Agreed! Completely. But here's the catch; OMORI doesn't get to have its cake and eat it too. Early-game - hands off, no scripting, you're on your own here. Late-game, even the final boss? Near entirely scripted battles or, even worse, battles that need you to follow what is basically a "rhythm" and if you are off-beat at all it's game over.

It doesn't restart at whatever phase you died on.

It restarts the entire boss battle. (Occasionally, it will kick you back to the cutscene, sometimes unskippable cutscenes that last minutes.)

OMORI. Please, either let me fail miserably and find my own way through, or do your due diligence and make sure I'm understanding what you're asking me. Don't do this back-and-forth where I'm not being punished for not doing your script - bin the endgame punish me for my actions when you don't give any instruction or inclination of what my next attack should be. This particular boss battle isn't the players - this is a scene from a theater play and if you misstep, the irritated producer yells "CUT!" I could not write something more immersion breaking if I tried.

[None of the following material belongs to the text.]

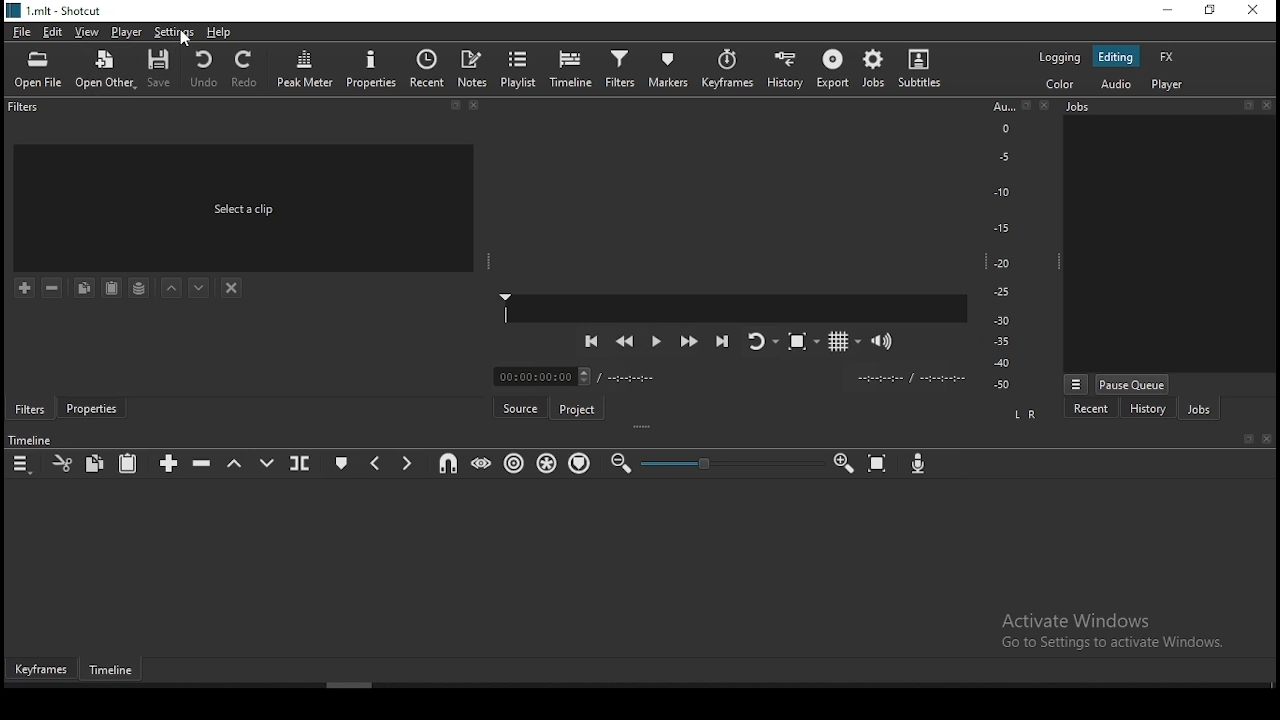 The width and height of the screenshot is (1280, 720). I want to click on fx, so click(1167, 56).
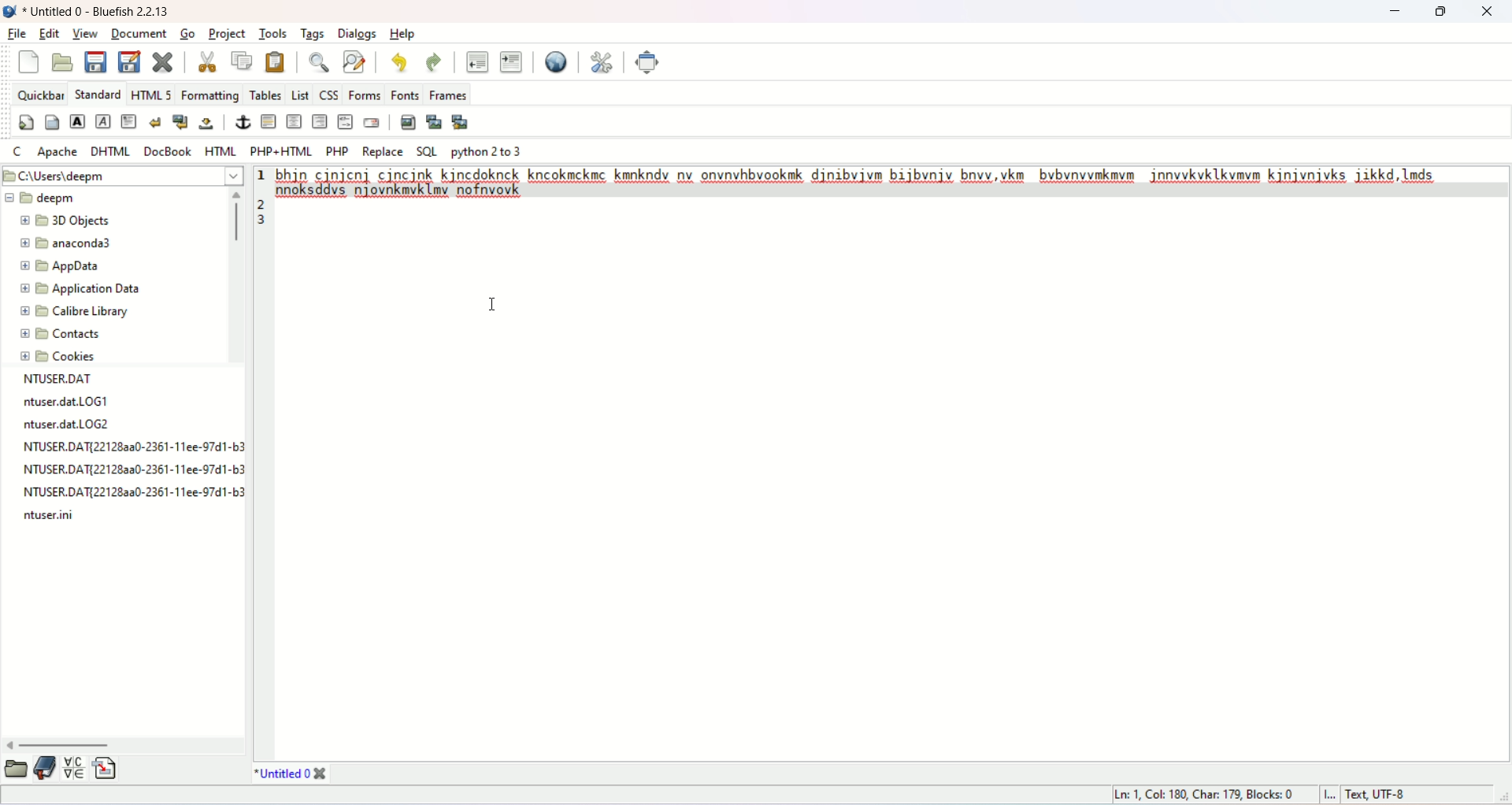  I want to click on edit, so click(48, 34).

Rounding back to earlier, now with clarification, this is what I mean about OMORI masquerading as an RPG. This brutal behavior is typical of a [if/then] coded storyline.

But OMORI isn't a cut and dry visual novel. It is technically an RPG because of all the mechanics, even if the execution of those mechanics really do not imply an RPG framework. It has problems like... finding yourself getting not-fun lost in the world, backtracking sidequests, near-pointless or outright worthless minigames, etc - problems that would be nonexistent it it just cut its scope down.

Translating OMORI to a visual novel isn't an easy solution, nor is it actually what I want. OMORI's foundation is damaged but not completely unstable. I can't imagine that these issues were just somehow undiscovered by the beta team and crew - eventually, as all artists know, you have to know when to let things go.

OMORI is... bloated. Massively overscale- OMORI's world is not one I am willingly lost in, but one I am frustratingly floating about in. At the end of the day, I cannot entirely justify and enjoy the realm of OMORI.

This game is taut with problems, both internal and external. But OMORI could not just die in development hell, lest its grave open its arms to its creator too. Perhaps, with more time, OMORI could've been something greater... and something shorter. It could've maintained its exhilarating highs and plateaued the lows.

All in all, it's really unfortunate.

"If I had more time, I would've written a shorter letter."